What this task involves -
Lines before the one containing "This screenshot has height=641, width=360." are excluded; reproduce that line and all lines after it in the entries below, exactly.

[Dataset items]

====

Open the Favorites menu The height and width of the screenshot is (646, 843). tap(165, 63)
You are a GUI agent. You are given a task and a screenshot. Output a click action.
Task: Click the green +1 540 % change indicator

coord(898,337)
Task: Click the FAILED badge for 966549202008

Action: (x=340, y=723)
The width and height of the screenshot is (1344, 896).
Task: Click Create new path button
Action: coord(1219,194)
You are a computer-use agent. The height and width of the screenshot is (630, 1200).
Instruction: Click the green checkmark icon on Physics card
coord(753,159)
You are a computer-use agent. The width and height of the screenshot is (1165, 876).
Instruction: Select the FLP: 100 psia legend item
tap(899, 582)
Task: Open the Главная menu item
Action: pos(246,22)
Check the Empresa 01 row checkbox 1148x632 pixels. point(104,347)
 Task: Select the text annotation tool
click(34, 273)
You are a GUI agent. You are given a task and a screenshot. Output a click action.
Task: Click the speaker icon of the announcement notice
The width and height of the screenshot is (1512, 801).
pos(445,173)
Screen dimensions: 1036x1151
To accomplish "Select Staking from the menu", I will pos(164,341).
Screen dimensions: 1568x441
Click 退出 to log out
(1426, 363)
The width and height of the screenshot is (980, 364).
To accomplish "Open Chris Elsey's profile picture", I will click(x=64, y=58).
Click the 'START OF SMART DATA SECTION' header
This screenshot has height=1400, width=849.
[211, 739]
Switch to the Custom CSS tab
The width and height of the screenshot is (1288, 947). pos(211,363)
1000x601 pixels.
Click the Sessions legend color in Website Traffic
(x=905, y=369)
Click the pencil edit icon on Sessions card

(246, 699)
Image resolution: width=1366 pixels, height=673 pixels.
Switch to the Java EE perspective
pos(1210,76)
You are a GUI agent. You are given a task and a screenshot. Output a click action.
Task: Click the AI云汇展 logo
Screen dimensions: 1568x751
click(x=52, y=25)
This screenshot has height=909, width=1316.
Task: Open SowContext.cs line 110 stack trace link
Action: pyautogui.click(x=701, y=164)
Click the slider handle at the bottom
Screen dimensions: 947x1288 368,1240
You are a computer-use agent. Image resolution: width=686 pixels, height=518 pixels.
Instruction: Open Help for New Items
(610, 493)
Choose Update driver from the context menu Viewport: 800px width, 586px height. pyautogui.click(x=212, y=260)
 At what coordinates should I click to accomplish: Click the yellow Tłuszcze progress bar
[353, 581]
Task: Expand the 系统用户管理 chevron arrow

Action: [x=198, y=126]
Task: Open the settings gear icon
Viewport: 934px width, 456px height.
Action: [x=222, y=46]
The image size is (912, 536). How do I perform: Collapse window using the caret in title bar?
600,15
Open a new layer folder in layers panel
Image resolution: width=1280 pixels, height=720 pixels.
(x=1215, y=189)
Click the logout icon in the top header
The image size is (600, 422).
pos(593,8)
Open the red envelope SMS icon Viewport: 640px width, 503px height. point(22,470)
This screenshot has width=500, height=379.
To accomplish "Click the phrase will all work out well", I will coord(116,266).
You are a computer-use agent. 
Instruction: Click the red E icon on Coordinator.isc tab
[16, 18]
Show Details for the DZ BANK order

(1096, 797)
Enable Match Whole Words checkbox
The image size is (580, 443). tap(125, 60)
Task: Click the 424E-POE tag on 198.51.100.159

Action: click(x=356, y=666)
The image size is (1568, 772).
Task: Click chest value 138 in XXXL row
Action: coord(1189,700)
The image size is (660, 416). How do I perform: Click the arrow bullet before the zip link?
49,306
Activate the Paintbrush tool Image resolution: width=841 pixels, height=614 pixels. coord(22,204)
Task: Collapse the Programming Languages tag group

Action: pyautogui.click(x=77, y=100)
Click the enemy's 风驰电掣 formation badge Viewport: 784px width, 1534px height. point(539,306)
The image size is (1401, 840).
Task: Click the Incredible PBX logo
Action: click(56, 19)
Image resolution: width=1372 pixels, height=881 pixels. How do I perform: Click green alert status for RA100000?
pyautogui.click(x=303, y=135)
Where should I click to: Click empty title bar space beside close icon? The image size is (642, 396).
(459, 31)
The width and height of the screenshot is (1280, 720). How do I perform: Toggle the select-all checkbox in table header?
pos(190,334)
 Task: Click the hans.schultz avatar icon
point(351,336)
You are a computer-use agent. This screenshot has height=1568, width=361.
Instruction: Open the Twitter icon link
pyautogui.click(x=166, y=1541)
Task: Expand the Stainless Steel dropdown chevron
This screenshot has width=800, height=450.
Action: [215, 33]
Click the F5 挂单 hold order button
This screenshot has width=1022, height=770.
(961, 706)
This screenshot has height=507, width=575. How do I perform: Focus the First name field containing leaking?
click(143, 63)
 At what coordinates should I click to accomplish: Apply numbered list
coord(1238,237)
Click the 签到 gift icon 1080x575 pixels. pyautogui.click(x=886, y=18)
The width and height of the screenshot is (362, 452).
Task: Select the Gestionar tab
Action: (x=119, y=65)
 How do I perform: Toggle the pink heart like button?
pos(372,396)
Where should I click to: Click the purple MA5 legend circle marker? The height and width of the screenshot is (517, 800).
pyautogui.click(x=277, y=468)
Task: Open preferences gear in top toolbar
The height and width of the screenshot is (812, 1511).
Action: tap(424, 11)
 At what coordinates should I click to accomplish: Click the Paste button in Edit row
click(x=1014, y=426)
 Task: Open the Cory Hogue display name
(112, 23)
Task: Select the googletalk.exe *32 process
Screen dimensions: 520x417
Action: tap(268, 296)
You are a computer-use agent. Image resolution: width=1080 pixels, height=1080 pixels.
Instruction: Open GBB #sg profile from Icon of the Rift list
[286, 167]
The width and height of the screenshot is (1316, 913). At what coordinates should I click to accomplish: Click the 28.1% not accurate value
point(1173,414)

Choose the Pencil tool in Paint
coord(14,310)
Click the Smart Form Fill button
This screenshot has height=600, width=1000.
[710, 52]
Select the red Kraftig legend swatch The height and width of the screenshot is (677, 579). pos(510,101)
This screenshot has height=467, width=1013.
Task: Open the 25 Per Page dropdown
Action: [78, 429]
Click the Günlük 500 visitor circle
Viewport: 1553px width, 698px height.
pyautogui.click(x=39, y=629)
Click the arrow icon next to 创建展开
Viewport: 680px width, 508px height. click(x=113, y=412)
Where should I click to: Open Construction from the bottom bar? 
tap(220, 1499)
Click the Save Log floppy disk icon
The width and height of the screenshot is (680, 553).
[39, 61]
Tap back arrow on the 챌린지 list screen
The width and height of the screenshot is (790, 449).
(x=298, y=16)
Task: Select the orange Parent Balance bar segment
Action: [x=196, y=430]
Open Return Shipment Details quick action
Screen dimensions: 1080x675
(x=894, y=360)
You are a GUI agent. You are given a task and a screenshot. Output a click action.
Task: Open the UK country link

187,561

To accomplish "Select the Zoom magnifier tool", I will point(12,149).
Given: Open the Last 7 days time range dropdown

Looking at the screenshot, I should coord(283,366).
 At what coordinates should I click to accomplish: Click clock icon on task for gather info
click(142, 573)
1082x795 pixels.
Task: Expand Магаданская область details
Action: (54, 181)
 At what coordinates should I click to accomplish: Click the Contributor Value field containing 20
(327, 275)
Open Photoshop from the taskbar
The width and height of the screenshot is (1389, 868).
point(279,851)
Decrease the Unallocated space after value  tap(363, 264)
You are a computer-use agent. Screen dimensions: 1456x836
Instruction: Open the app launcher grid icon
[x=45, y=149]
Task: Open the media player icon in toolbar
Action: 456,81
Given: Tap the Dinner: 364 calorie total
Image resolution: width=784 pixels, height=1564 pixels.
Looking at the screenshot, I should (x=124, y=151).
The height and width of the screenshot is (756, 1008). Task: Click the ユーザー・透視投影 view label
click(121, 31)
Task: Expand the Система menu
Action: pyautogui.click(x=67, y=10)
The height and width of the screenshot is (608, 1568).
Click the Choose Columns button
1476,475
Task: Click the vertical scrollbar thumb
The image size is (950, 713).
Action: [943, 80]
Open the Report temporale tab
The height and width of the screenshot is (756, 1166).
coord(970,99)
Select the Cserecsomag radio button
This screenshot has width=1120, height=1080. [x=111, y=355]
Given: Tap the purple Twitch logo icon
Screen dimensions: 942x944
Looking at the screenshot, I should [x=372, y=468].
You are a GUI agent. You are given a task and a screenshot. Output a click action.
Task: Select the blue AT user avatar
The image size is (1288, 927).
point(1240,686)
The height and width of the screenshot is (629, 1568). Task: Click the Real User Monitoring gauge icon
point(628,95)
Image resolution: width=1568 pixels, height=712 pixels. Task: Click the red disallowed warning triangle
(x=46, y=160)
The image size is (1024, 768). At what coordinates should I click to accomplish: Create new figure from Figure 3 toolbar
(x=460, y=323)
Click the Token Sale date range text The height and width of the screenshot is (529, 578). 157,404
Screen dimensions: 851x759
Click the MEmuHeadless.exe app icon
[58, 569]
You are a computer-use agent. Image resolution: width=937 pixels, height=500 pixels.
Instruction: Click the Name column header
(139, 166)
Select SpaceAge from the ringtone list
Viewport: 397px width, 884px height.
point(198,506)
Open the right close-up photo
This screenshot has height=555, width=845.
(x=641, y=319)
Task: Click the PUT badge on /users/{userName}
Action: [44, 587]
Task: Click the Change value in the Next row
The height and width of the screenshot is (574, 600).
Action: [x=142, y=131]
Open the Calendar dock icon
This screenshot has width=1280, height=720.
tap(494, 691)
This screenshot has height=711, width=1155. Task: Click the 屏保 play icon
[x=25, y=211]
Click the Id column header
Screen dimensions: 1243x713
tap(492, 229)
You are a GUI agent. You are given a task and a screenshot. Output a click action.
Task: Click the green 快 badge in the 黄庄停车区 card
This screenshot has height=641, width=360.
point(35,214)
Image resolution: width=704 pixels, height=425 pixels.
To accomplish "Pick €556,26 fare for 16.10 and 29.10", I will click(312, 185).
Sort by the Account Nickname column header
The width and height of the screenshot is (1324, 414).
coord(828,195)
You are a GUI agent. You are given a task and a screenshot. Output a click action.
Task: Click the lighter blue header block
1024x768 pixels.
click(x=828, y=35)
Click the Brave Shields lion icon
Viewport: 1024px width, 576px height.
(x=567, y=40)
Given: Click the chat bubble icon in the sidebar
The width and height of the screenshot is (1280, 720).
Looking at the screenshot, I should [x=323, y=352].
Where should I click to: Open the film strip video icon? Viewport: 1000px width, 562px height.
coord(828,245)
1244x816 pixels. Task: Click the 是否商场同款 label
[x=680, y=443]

====

Exercise solution -
This screenshot has height=641, width=360.
point(35,214)
Image resolution: width=704 pixels, height=425 pixels.
To accomplish "Pick €556,26 fare for 16.10 and 29.10", I will click(312, 185).
Sort by the Account Nickname column header
The width and height of the screenshot is (1324, 414).
coord(828,195)
You are a GUI agent. You are given a task and a screenshot. Output a click action.
Task: Click the lighter blue header block
1024x768 pixels.
click(x=828, y=35)
Click the Brave Shields lion icon
Viewport: 1024px width, 576px height.
(x=567, y=40)
Given: Click the chat bubble icon in the sidebar
The width and height of the screenshot is (1280, 720).
Looking at the screenshot, I should [x=323, y=352].
Where should I click to: Open the film strip video icon? Viewport: 1000px width, 562px height.
coord(828,245)
1244x816 pixels. Task: Click the 是否商场同款 label
[x=680, y=443]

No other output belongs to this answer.